# [About this task]
Without pictures, output exactly the lines running from the line containing "Instruction: Click the card icon before 社区活动" to the end of the listing below.

# [Data to use]
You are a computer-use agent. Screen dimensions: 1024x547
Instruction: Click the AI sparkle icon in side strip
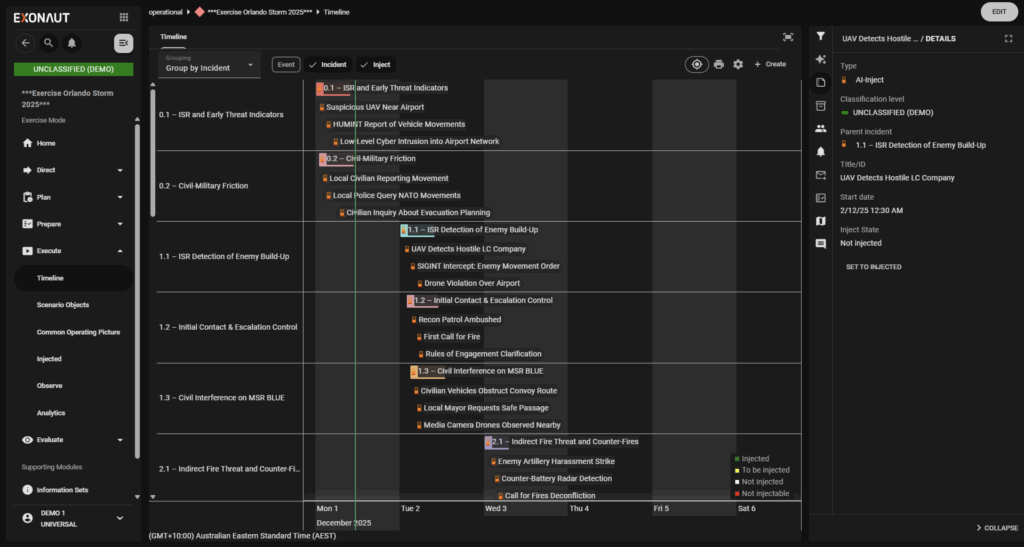tap(820, 59)
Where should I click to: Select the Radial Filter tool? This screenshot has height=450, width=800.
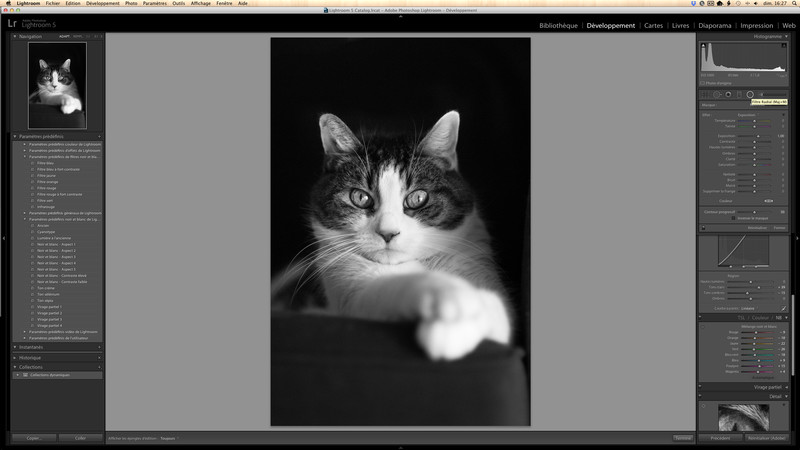pos(750,94)
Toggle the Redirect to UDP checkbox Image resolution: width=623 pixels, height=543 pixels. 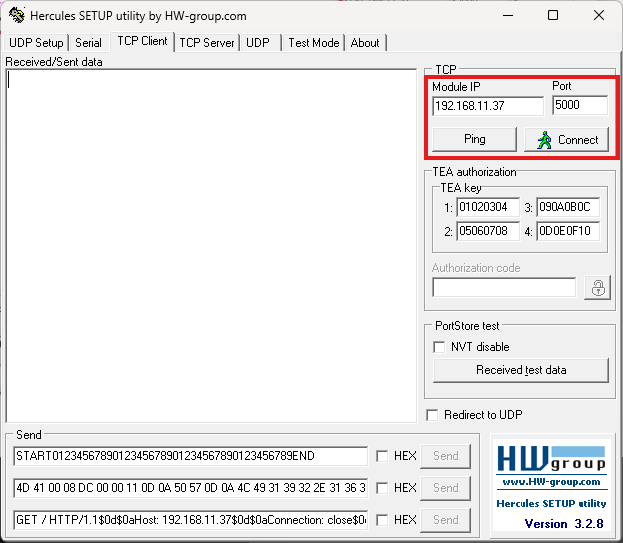tap(432, 415)
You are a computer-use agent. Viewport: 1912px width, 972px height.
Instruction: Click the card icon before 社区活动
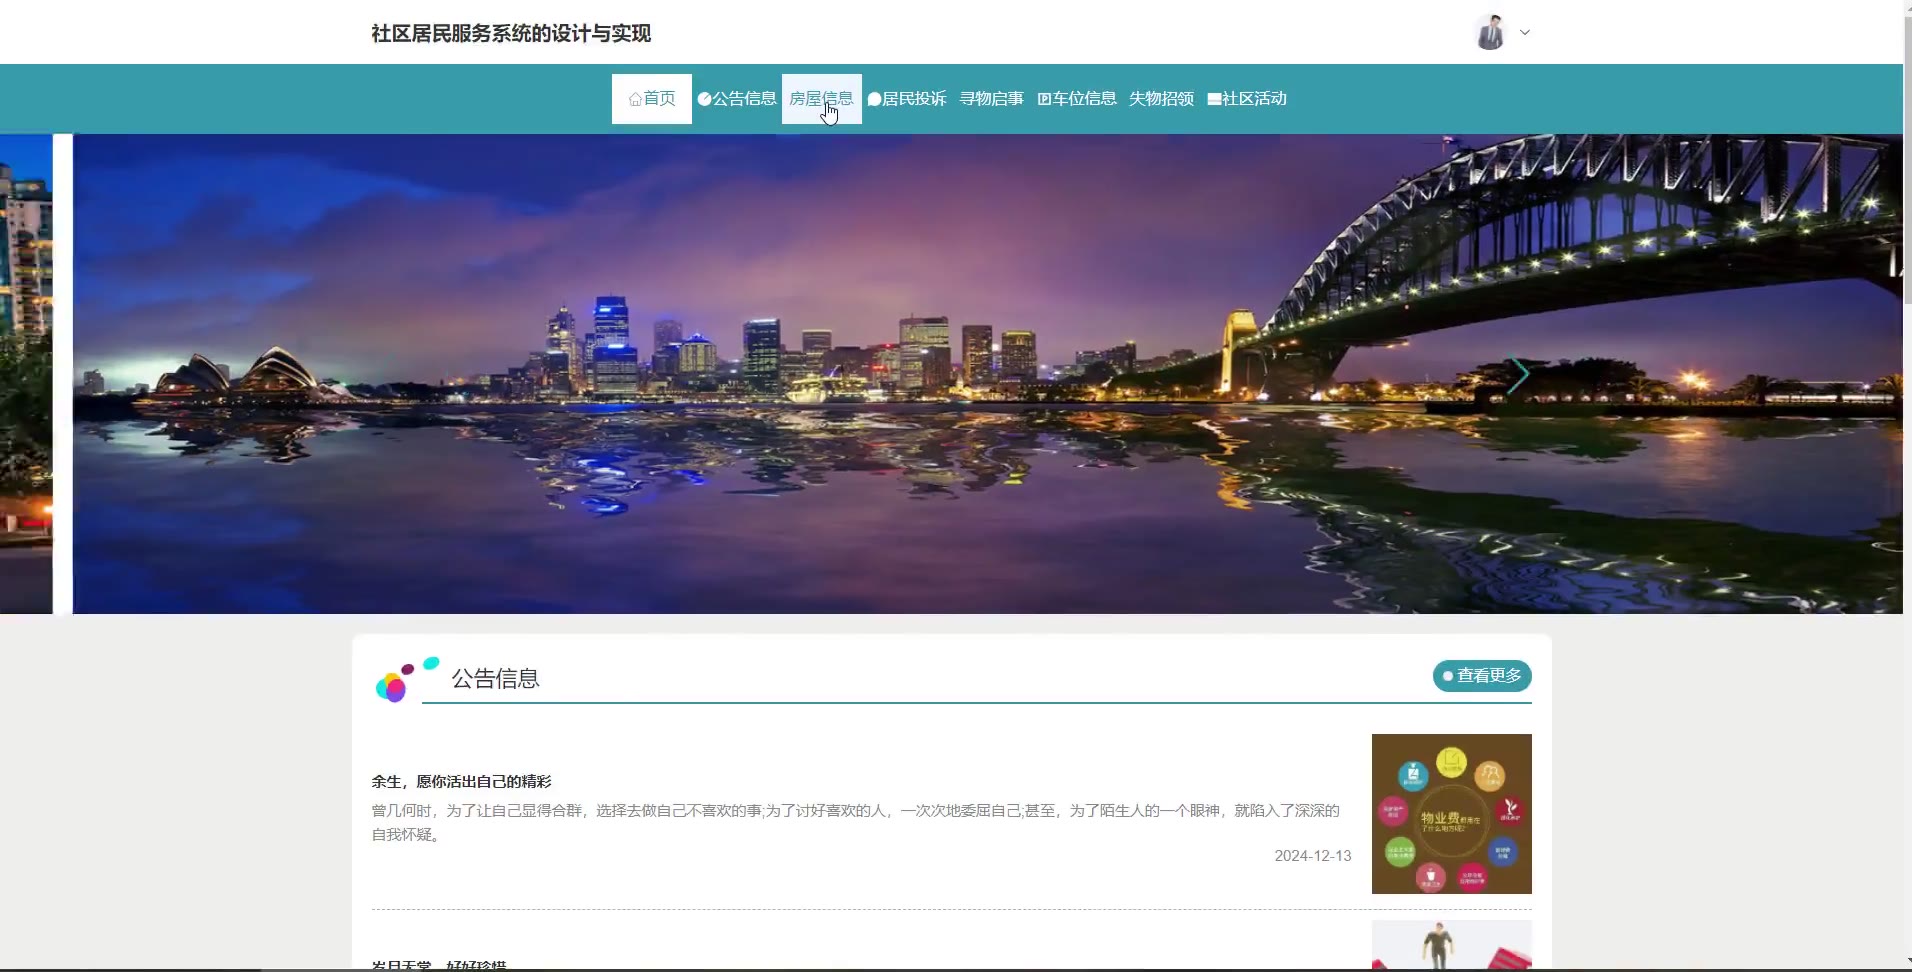point(1214,99)
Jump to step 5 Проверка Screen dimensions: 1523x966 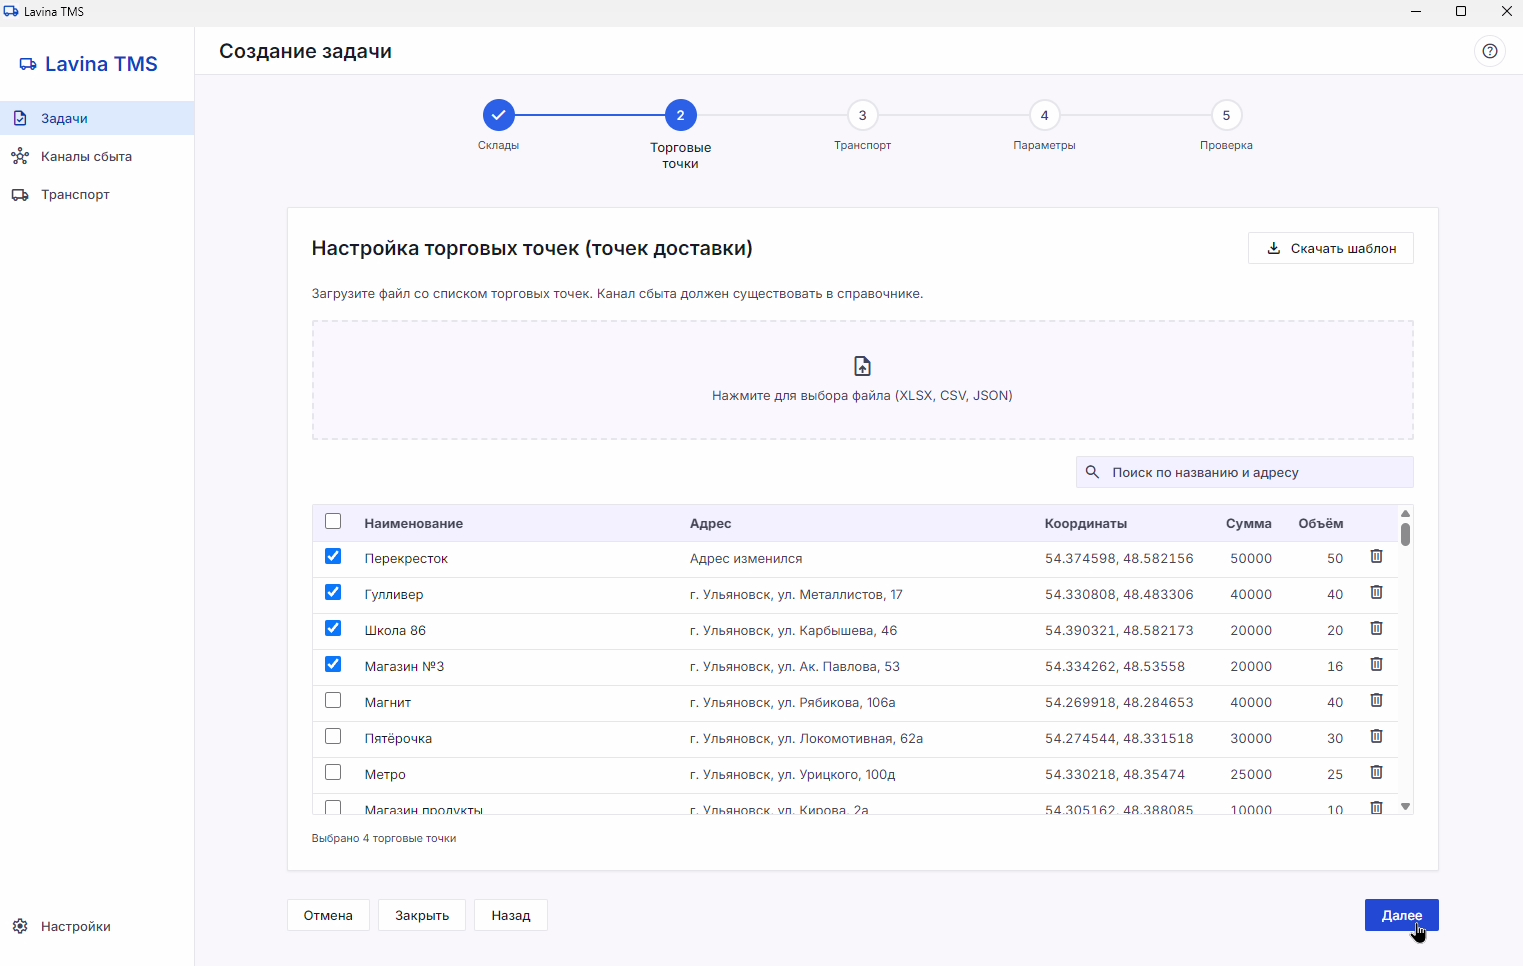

# [Result]
Instruction: Click the card icon before 社区活动
point(1214,99)
Jump to step 5 Проверка Screen dimensions: 1523x966 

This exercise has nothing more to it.